Quando nos falamos pela última vez, Bárbara iniciava no Gop Tun Festival a etapa sulamericana de uma turnê relativamente longa que cruzava o Atlântico e terminava na Cidade do México, passando por praticamente todas as capitais mais fervidas do continente. Ela estava radiante naquela chegada ao Brasil que era coroada por uma edição histórica da sua festa Alter Disco, após um período relativamente longo de distância da terra natal, compartilhando efusivamente detalhes de todos os projetos em que estava envolvida no que parecia ser o ápice de uma fase extremamente frutífera, além de estar cautelosamente orgulhosa de manter uma planta saudável em casa.
O entusiasmo que marcou aquela época profícua era, em muitos sentidos, decorrente do cenário imposto pela pandemia havia alguns anos, pois da clausura ela fez uma crisálida, na qual desenvolveu aptidões, reafirmou paixões, cumpriu obrigações e especialmente aprendeu lições. Até ali ela havia mantido um fino equilíbrio entre as demandas do dayjob e as exigências do nightjob, mas os rumos internacionais de sua carreira e a expansão de seu perfil em direção a produção intensificaram uma rotina já bastante atribulada e a exaustão não tardou a se instalar.
O cenário imposto pelo lockdown ela navegou entre Milão e Lisboa após migrar para a Itália em busca de oportunidades (e desafios) em ambas as frentes profissionais, inserindo-se num circuito ainda desconhecido e muito mais competitivo ao mesmo tempo em que mergulhava no aprimoramento de suas habilidades como engenheira civil. Sua rotina por alguns meses oscilava entre os dois mundos, retornando ao Brasil esporadicamente, estudando e tocando de graça em festas e rádios, tecendo uma teia essencial de contatos sobre a qual firmou sua reputação entre um público mais amplo.

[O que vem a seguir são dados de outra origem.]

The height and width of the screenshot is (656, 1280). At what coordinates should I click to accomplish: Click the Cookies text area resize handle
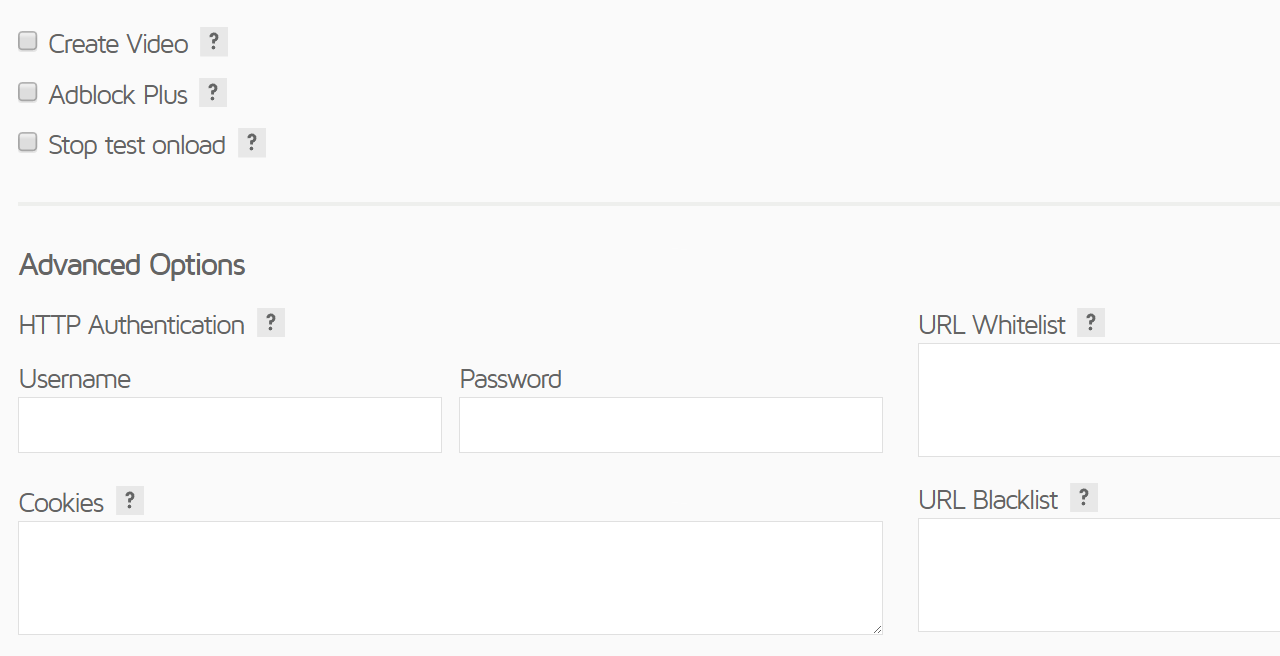[877, 629]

E foi bem quando ela começava a sobrevoar paisagens mais auspiciosas, entre elas um Boiler Room no monumental festival Nuits Sonores em Lyon, um slot na programação do irmão caçula do Dekmantel de Amsterdam, Lente Kabinet e inúmeras localidades que fazem o calendário dançante europeu que a SARS-COVID19 se instalou, com efeito devastador sobre esse ecossistema global do qual começava a fazer parte. Mas se aquele período trouxe privações e provações tremendas, também lhe ofereceu a chance de recalibrar energias e reorganizar prioridades
Aproveitando a calmaria no ritmo impiedoso que a fazia ziguezaguear freneticamente entre pistas e provas, ela fez o que era esperado de uma pessoa tão criativamente inquieta quando confrontada com o ócio e dedicou-se a burilar seus talentos no estúdio e o que havia surgido como uma atividade paralela de criar edits para torná-los mais compatíveis com a quantidade colossal de mixes que ela faz consolidou-se como uma nova faceta a ser explorada. E aos poucos, com a mentoria de amigos experientes nos meandros do fazer musical, sua personalidade artística foi florescendo.

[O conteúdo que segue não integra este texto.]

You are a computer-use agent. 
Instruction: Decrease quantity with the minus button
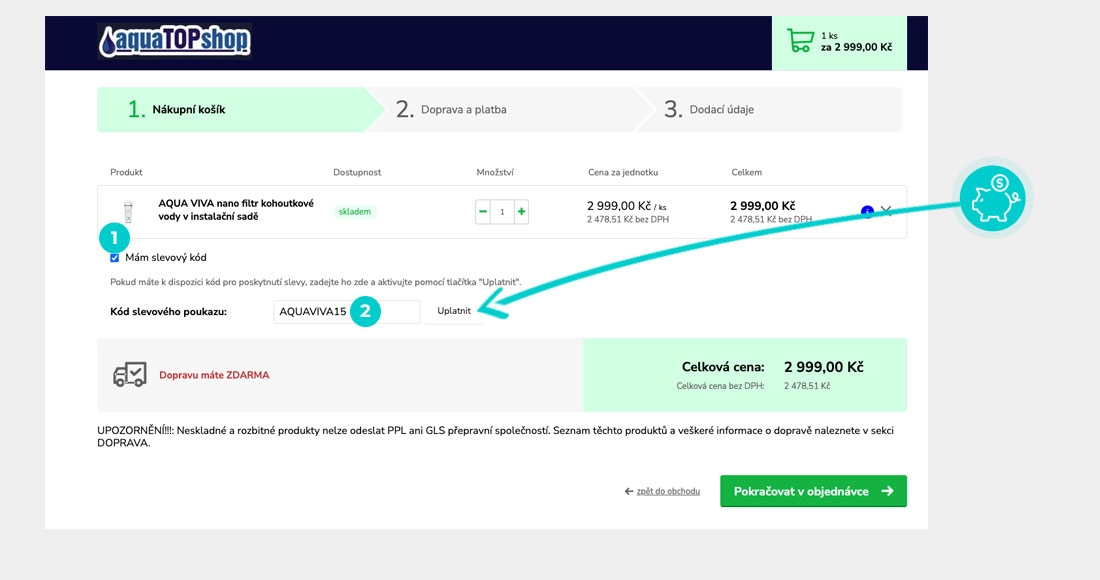[483, 212]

Tigresa | Eternal Love & Barbara Boeing | BSR
Desde a primeira incursão no território da produção propriamente dito ao lado dos animados conterrâneos do Eternal Love até sua já consolidada presença no estrelado catálogo da gravadora bávara Toytonics, e notório o amadurecimento dela como artista. Cada faixa é tão expressiva de sua sensibilidade quanto tributária de sua visão como DJ e todos revelam a mesma preocupação constante com a levada que caracteriza seus sets, além de claramente informados pelo afinado ecletismo, uma de suas principais características como seletora.
https://toytonics.bandcamp.com/album/brasiliana-ep
O que é realmente louvável é o fato de que esta metamorfose se deu no decurso de períodos de extrema produtividade como DJ durante os quais ela alfinetou no mapa diversas partes da Ásia e Oceania após ter percorrido quase todo o Velho Mundo e ainda ter contribuído com praticamente todas as séries mais renomadas de mixes online, como o que gravou recentemente para a revista alemã Groove. Provavelmente toda esta agitação teria cobrado um preço alto de alguém tão obstinado mas menos organizado, mas a compartimentalização da vida com a precisão de alguém “de exatas” como ela certamente tem suas vantagens, o que lhe permite pilotar e navegar tudo isso com maestria.
Agora ela se prepara para regressar à terra natal mais uma vez num momento alto de sua trajetória, com outro EP programado para ser lançado e também como anfitriã da edição paulistana de sua própria festa itinerante no mesmo dia. Uma chegada que pode ser considerada triunfal se contarmos a milhagem que ela conta até aqui e os desafios que se interpuseram a ela em um momento ou outro do desenho desse itinerário que sabemos estar bem longe de sua completude e do qual Barbara se orgulha muito, embora não tanto quanto voltar para casa e ver a plantinha não apenas viva, mas vicejando.